No matter where you stand on the political spectrum, you’re probably hard-pressed to think of a presidential first date you’d like to see dramatized onscreen. In his modest but beautifully wrought feature debut, writer-director Richard Tanne makes the best possible choice: Southside with You is a vivid, imaginative portrayal of the first date between the woman then known as Michelle Robinson and the suitor who works hard to win her, the young Barack Obama.

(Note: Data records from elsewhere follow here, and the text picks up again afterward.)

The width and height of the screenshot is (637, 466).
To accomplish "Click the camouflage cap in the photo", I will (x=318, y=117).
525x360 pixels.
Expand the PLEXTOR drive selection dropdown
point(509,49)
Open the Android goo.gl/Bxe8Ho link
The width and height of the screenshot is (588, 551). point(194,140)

Michelle (Tika Sumpter), a few years into her career as a lawyer at Chicago’s Sidley Austin, accepts an invitation from Barack (Parker Sawyers), a summer associate at the firm and her advisee, to attend a meeting at a Southside church: A group of citizens are trying to get a community center built for their kids, and Barack used to work with them until he decided to leave for law school. The film opens with Michelle getting ready for this excursion, which she keeps insisting is not a date: She’s fastened her hair into a tight, neat, businesslike twist, but she’s also wearing a floaty orange sherbet-colored silk blouse, a nod to her future as a fashionable but fairly practical First Lady. Her parents can’t help noting how much care she’s taken in the presentation department, and they tease her a little. They also quiz her, as parents will, and she deflects their questions. Long after Barack has picked her up in his beater—she can see the street whizzing by through a hole in the floor—she’s still deflecting.

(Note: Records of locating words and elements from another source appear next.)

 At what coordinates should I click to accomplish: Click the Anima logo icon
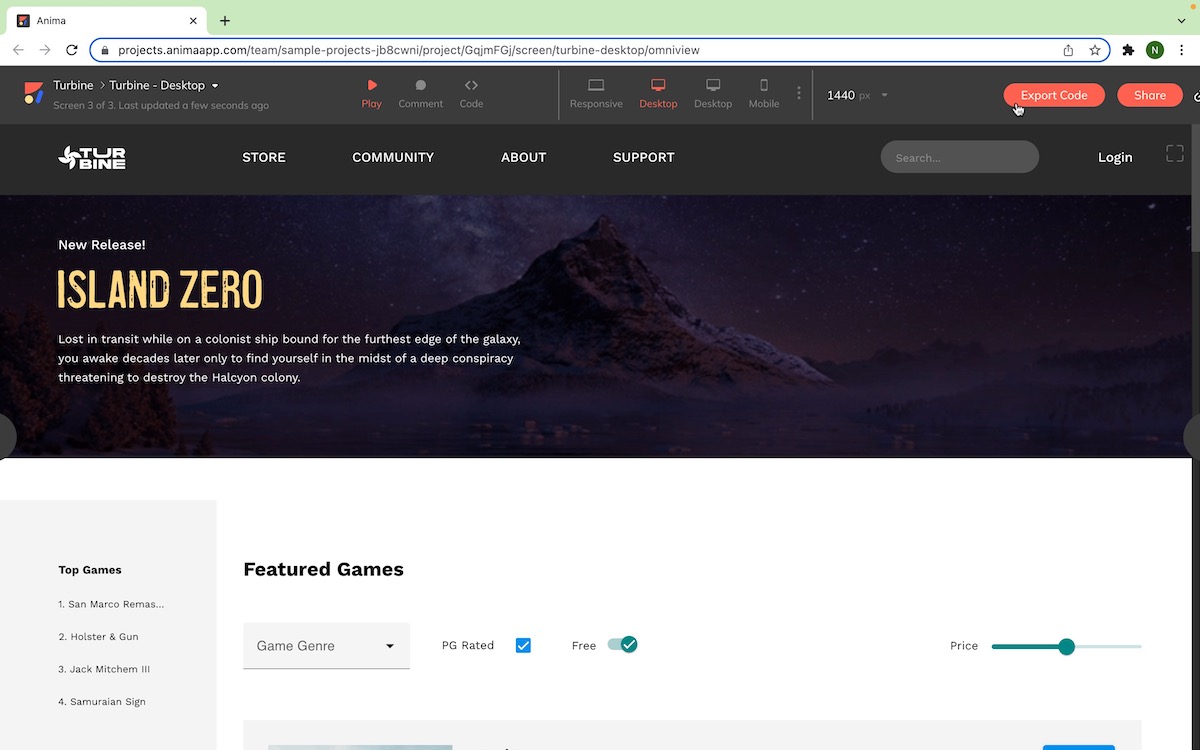coord(34,94)
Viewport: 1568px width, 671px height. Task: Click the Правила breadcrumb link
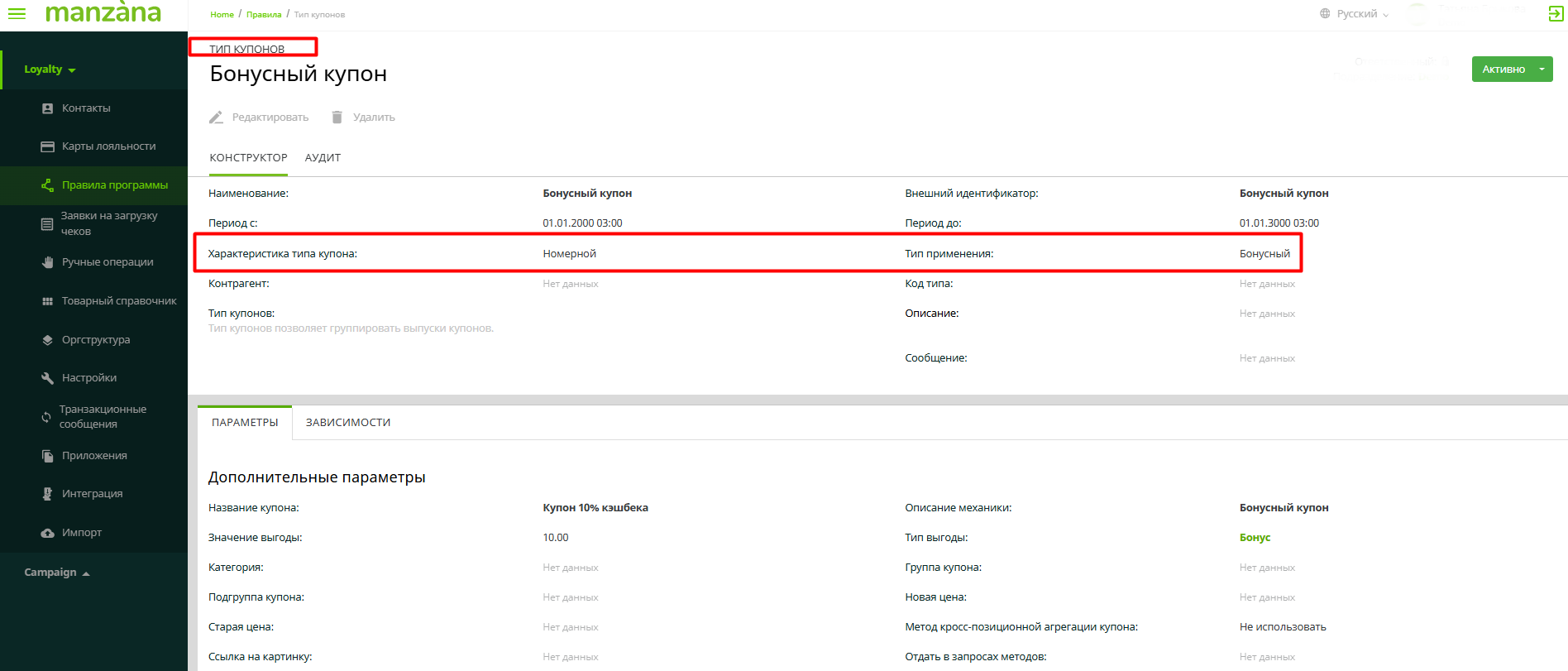coord(264,15)
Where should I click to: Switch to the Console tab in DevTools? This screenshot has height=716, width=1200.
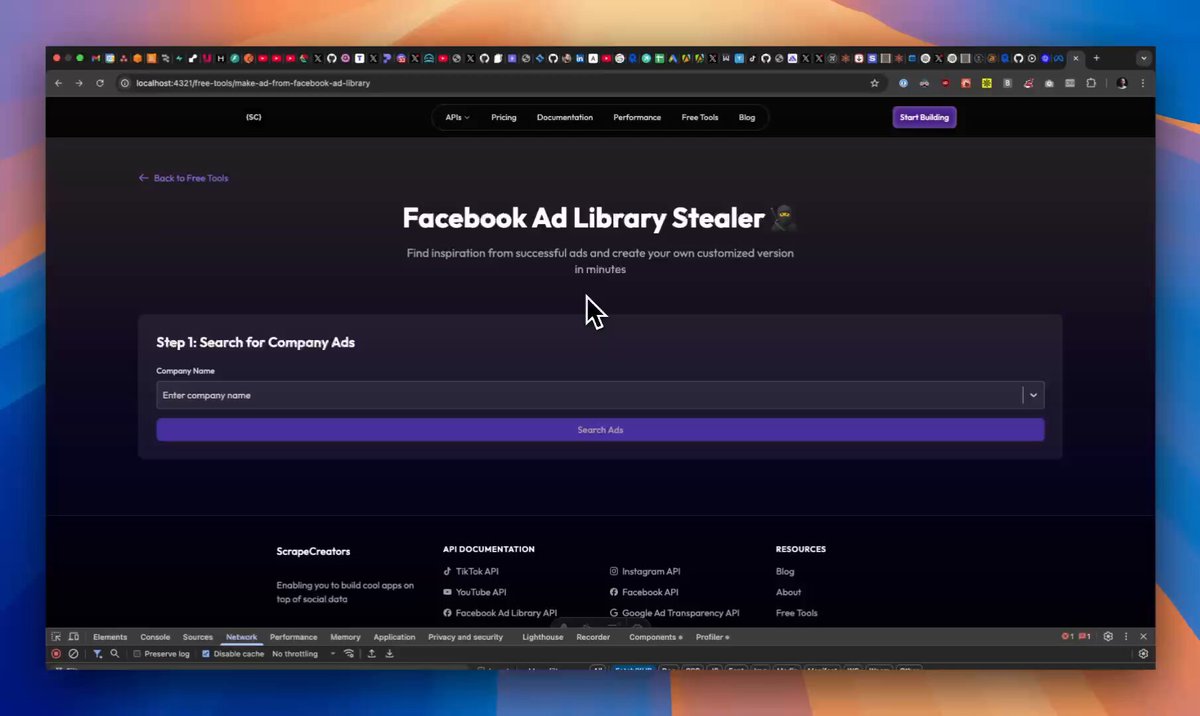point(155,637)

Michelle makes the terms of this nondate clear from the minute she steps into that car. Barack agrees—and keeps agreeing—to her terms, though he uses his stealth charm to turn this potentially straightforward outing into a daylong romantic interlude that will also, as it turns out, shape the country’s future. Tanne has shown Barack getting ready for this nondate as well: When we first see him, he’s slouched in a chair, reading a book and smoking a cigarette—he pulls himself together and looks terrifically suave in his own way, though only later does he truly shine. He starts the nondate by taking Michelle to the Art Institute, where he impresses her with his knowledge of the artist whose work is on display there, Ernie Barnes, whose vibrant paintings capture elements of black American life in the ’70s. This dazzling, surefooted young woman begins to soften toward her would-be paramour, but his work is hardly finished yet. It’s only later, when Barack addresses the small but fiery assembly at the church meeting—he uses common sense and good humor to galvanize them in the face of what they believe is a lost cause—that his extraordinary leadership qualities simmer to the surface. And that’s when Michelle, who comes from a proper, middle-class family, begins to see traits in this young man—raised by a single mother, and harboring little love for his deadbeat father—that distinguish him from everyone else.

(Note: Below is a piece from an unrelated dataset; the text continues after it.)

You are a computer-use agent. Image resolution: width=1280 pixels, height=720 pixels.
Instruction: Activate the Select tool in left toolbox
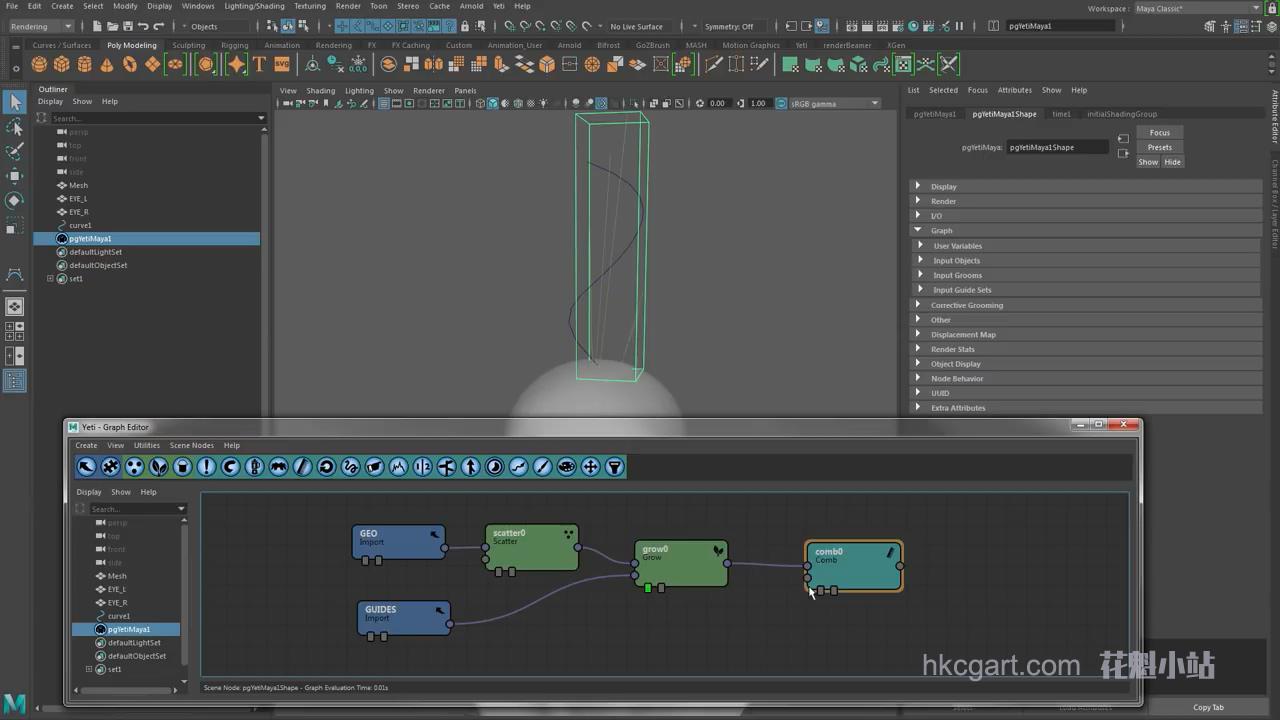[14, 102]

Southside with You isn’t, of course, a documentary. Who really knows what this first date was like? Tanne drew on the public record and interviews, and has estimated that the general roadmap he’s drawn is “about 90 percent accurate.” But as a work of imagination inspired by fact, the film shimmers with warmth. Sawyers captures both the easy, loping rhythms of our future 44th President’s speech and the long-stride elegance of his carriage. Sumpter is equally terrific: She doesn’t quite resemble Michelle Obama, but she manifests perfectly the future First Lady’s under-the-radar determination, always tempered by empathy. As first dates go, this was a doozy. Tanne presents it as a sterling illustration of what two people can do when they face forward, together.